DATASET EXTRACT:
┄┄┄┄┄┄┄┄┄┄┄┄┄┄┄┄┄┄┄┄

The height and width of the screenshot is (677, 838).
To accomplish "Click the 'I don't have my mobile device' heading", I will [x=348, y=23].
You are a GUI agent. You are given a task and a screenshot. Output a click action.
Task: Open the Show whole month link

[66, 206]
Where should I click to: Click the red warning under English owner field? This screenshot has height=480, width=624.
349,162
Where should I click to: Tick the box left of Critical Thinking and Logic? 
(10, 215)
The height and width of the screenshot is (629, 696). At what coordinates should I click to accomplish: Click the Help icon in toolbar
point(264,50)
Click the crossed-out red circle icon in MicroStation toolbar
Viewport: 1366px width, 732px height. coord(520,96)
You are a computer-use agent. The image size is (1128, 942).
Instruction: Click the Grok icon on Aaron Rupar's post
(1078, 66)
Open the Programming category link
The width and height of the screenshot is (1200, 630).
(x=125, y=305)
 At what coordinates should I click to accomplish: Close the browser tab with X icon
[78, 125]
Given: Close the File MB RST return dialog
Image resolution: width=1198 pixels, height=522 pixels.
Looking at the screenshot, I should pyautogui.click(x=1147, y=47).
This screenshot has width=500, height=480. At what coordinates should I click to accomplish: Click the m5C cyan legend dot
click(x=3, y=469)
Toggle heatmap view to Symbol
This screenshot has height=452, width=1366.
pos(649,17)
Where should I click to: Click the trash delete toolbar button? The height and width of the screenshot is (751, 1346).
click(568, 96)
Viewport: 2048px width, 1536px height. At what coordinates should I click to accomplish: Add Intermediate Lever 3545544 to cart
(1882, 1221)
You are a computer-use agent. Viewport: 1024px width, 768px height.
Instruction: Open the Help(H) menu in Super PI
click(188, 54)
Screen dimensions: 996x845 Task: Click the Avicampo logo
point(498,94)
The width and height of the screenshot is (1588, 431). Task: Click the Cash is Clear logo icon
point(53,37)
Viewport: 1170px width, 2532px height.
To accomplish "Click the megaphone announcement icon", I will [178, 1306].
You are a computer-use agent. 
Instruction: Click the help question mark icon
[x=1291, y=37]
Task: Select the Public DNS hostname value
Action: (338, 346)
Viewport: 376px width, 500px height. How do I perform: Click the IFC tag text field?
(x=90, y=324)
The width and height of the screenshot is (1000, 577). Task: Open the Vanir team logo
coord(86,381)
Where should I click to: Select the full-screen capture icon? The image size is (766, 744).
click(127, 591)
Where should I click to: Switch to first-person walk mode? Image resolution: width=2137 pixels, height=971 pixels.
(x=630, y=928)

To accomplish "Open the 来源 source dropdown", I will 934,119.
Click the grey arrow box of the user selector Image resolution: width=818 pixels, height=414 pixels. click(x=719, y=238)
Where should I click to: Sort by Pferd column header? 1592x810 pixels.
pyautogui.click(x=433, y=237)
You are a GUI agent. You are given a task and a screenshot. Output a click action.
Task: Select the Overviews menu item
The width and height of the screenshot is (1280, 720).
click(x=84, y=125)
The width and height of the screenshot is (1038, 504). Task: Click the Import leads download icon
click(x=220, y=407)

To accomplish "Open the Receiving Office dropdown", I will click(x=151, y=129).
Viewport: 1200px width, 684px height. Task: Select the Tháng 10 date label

┄┄┄┄┄┄┄┄┄┄┄┄┄┄┄┄┄┄┄┄

TASK PROMPT:
Copy out, exactly and alone, the lines of the entries above between the ones holding "The width and height of the screenshot is (1200, 630)." and "Given: Close the File MB RST return dialog", inclusive.

EXERCISE RESULT:
The width and height of the screenshot is (1200, 630).
(x=125, y=305)
 At what coordinates should I click to accomplish: Close the browser tab with X icon
[78, 125]
Given: Close the File MB RST return dialog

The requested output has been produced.